Auch Abbas reiste zu seinen arabischen Verbündeten, in der syrischen Hauptstadt hält sich hartnäckig das Gerücht, er werde noch im Januar auch mit dem syrischen Präsidenten Bashar al-Assad und Hamasführer Kahlid Meschaal in Damaskus zusammentreffen. BRD-Außenminister Westerwelle besprach derweil den Friedensprozeß im Mittleren Osten in der Türkei, Saudi Arabien und Katar. Deutsche Geheimdienstmitarbeiter vermitteln seit Wochen zwischen Israel und der Hamas, um eine Freilassung des vor dreieinhalb Jahren von palästinensischen Milizen gefangen genommenen israelischen Soldaten Gilad Shalit zu erreichen.

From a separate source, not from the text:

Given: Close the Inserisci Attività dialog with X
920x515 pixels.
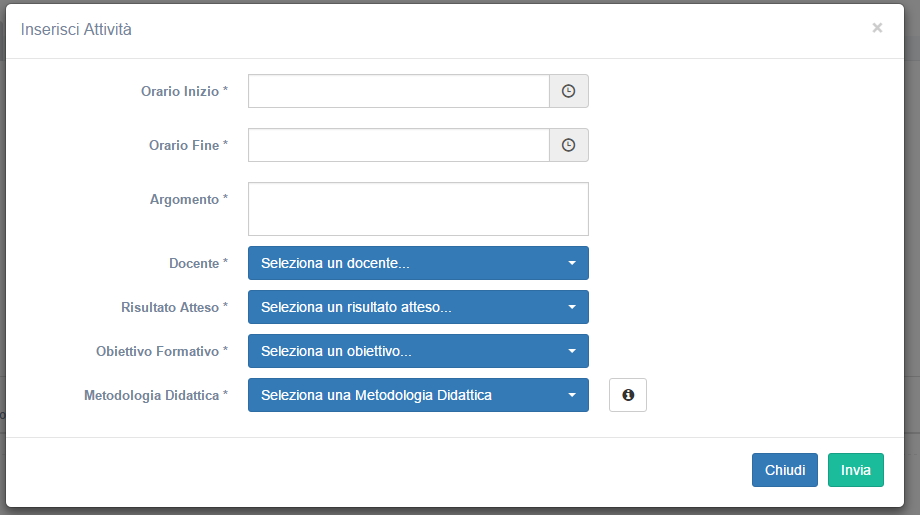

Die Verhandlungen ziehen sich seit Wochen hin, Israel besteht darauf, daß ein Teil der rund tausend freizulassenden Palästinenser nicht in den Gazastreifen zurückkehren darf, sondern ins Exil geschickt werden muß. Die Hamas will, daß die Betroffenen das selber entscheiden.

Der deutsche Unterhändler verzögere das Verhandlungsergebnis, erklärte inzwischen der stellvertretende Hamasvorsitzende, Moussa Abu Marzuk in der Sonntagsausgabe der Tageszeitung »Al Hayat«: »Der Unterhändler hätte resoluter auftreten können«, so Marzuk, doch der Deutsche »ist nicht der erste Unterhändler und wird nicht der letzte sein«. Sollten die Gespräche scheitern, »wird Netanjahu verantwortlich sein«.

Israel hat derweil erneut seine tödliche Macht gegenüber den Palästinensern in Gazastreifen demonstriert. Am Sonntagmorgen töteten Schüsse aus israelischen Panzern zwei Palästinenser im Norden des Palästinensergebiets, unweit der Grenze. Die Männer hatten Schrott gesammelt, berichteten Augenzeugen dem arabischen Nachrichtensender Al Dschasira. Israel behauptete hingegen, die Männer hätten einen Raketenangriff vorbereit.